Inizia il cammino verso Russia 2018 per la Turchia di Fatih Terim: una Nazionale nuova, più giovane, nel segno di un ricambio generazionale che ha rivoluzionato completamente la rosa della Milli Takım.

La squadra più amata dalla Mezzaluna si è presa un punto al Maksimir di Zagabria, contro una Croazia favorita e largamente in controllo del match. Il gruppo giovane di Fatih Terim però non ha sfigurato, anzi ha a lungo tenuto testa agli avversari.

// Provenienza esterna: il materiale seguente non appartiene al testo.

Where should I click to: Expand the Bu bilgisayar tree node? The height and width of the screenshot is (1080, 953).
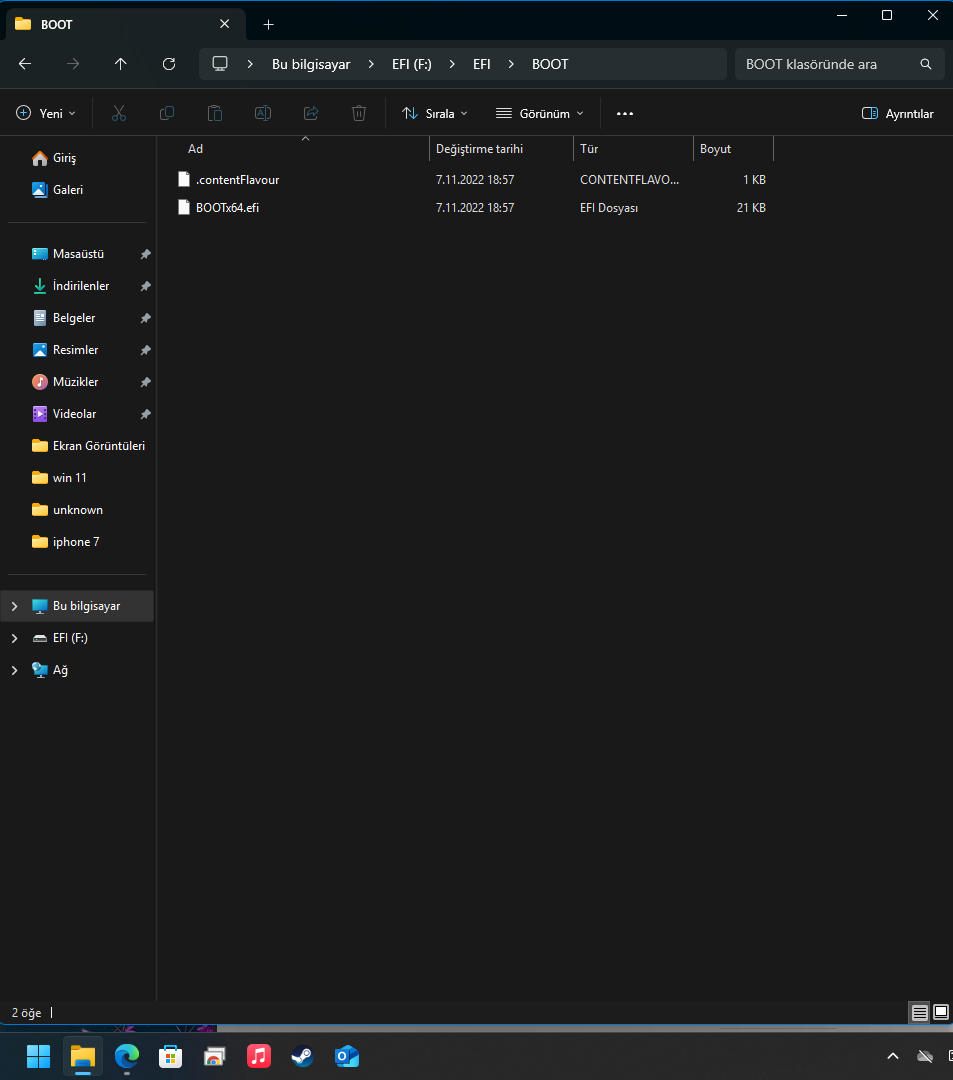pos(14,606)

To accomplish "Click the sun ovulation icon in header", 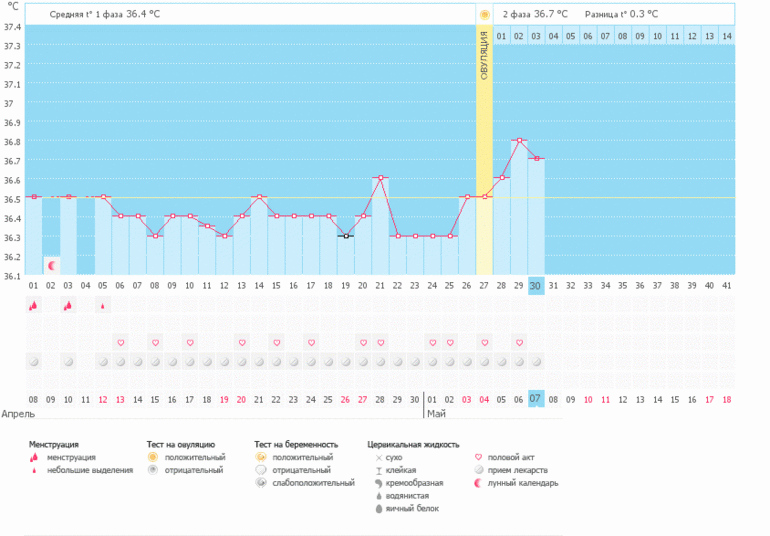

Il punto mantiene la Turchia in linea con le avversarie del girone, tutte a 1 punto con i punteggi bizzarramente tutti sull’1-1. Ma al Maksimir il risultato finale è stato tutt’altro che scontato, fin dall’inizio: 4 legni nel primo tempo per la Croazia, che con il suo palleggio a centrocampo è rinomata come una delle squadre Nazionali più temibili al mondo. Ma la Turchia si è resa pericolosa più volte in contropiede, soprattutto grazie alla verve di Emre Mor, il ’97 cresciuto in Danimarca che ha beneficiato della scuola del Nordsjaelland e ora è sbarcato al Borussia Dortmund. I suoi guizzi diventeranno un’abitudine sulla fascia destra della Milli Takım, almeno così spera il suo mentore Fatih Terim, che nonostante un leggero “litigio” al cambio del turco-danese, mantiene totale fiducia nel suo pupillo.

La partita abbassa chiaramente il ritmo nel secondo tempo, dopo che, poco prima dell’intervallo, il rigore trasformato da Rakitić e il pareggio immediato di Hakan Çalhanoğlu su calcio di punizione deviato da Perišić avevano acceso il match. Il Maksimir, però, non è il solito ambiente: chiuso al pubblico dopo le intemperie dei “tifosi” croati durante Euro 2016 (match vs Repubblica Ceca), non esiste alcuna atmosfera ad accompagnare un teso secondo tempo. La ripresa si spegne al 96′, con una Turchia visibilmente stanca ma soddisfatta di aver lanciato nel calcio che conta diversi prospetti che possono scrivere nuove pagine di futbol nei prossimi anni. Esordio per Çalık, roccioso centrale del Gençlerbirliği classe ’95, e buona prova di Yokuşlu, il ragazzo di Trebisonda classe ’94 autore di una prova di personalità a centrocampo. Tanti buoni appunti, che possono portare novità sull’ardua strada di Russia 2018.